Nevertheless, the exhibition at MAD is celebratory. Viewers venturing through the connected rooms will make many surprising discoveries: Marianne Strengell’s Forecast, a rug made from 80% aluminum for Alcoa; framed weavings by Anni Albers; a striking metal construction by Vivian Beer for instance. A piece titled DE—SIGN by Gabriel Ann Mahler, which includes a garment and a video exploring stereotypical male and female postures and clothing, was a revelation for this viewer. For the most part, the fourth floor is filled with later generations of artists and designers. Yet, as one enters these galleries, dominated for the most part by works of industrial design, one encounters an interesting counterpoint and nod to design legacy in a pairing of ceramic works by British ceramicist Magdelane Odundo. These raven-black clay forms are stunning: they provoke, startle and mystify by being at once vessel and sculptural form.

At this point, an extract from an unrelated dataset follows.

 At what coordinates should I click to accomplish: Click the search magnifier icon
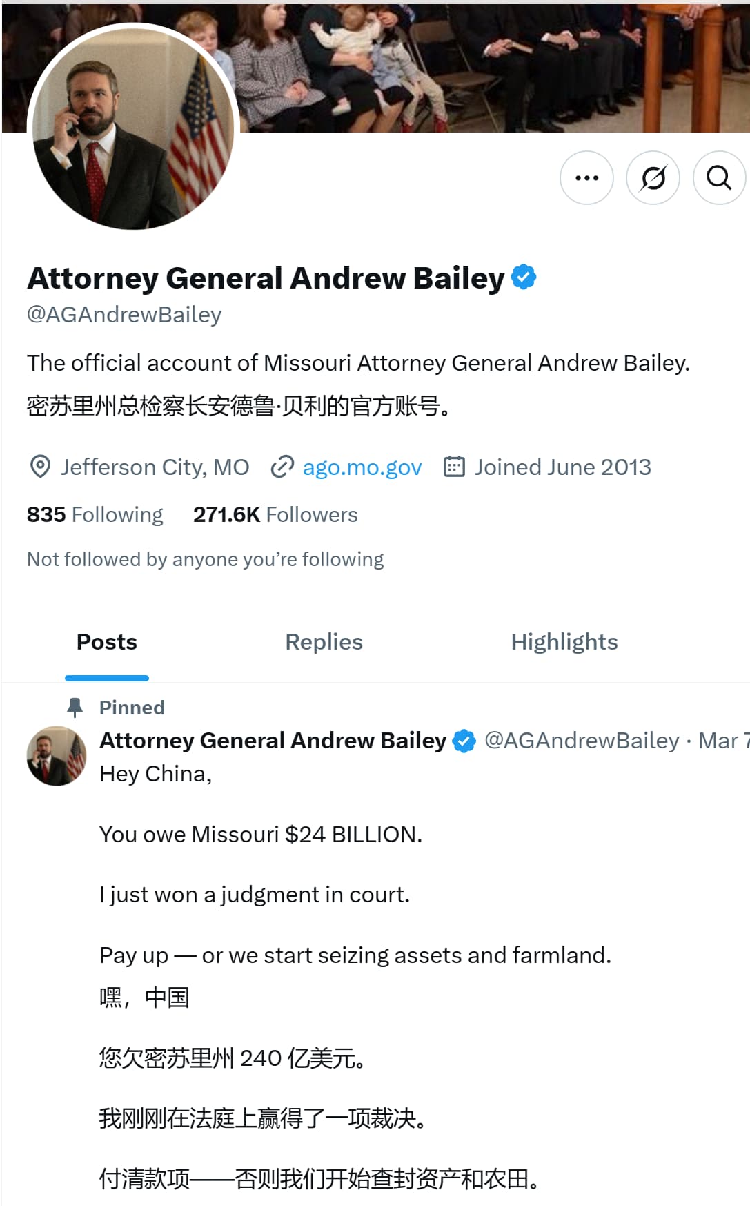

One of the delightful ironies of the exhibition is that it includes the work of contemporary artists such as Polly Apfelbaum. Apfelbaum is firmly rooted in a fine art context but her large, site-specific installation of textiles was inspired by A Handweavers Pattern Book. She pushes back toward a craft heritage by choosing not to paint on stretched canvas but on silk in such a way that the piece spreads out as a series of colored scarves. She confidently makes feminist connections to craft and clothing.
“Pathmakers” does a great deal to meet its goal of locating women within central currents of mid-century modernist narrative. Most importantly, this exhibition opens the opportunity for new lines of enquiry into the intersections of craft, gender and modernism.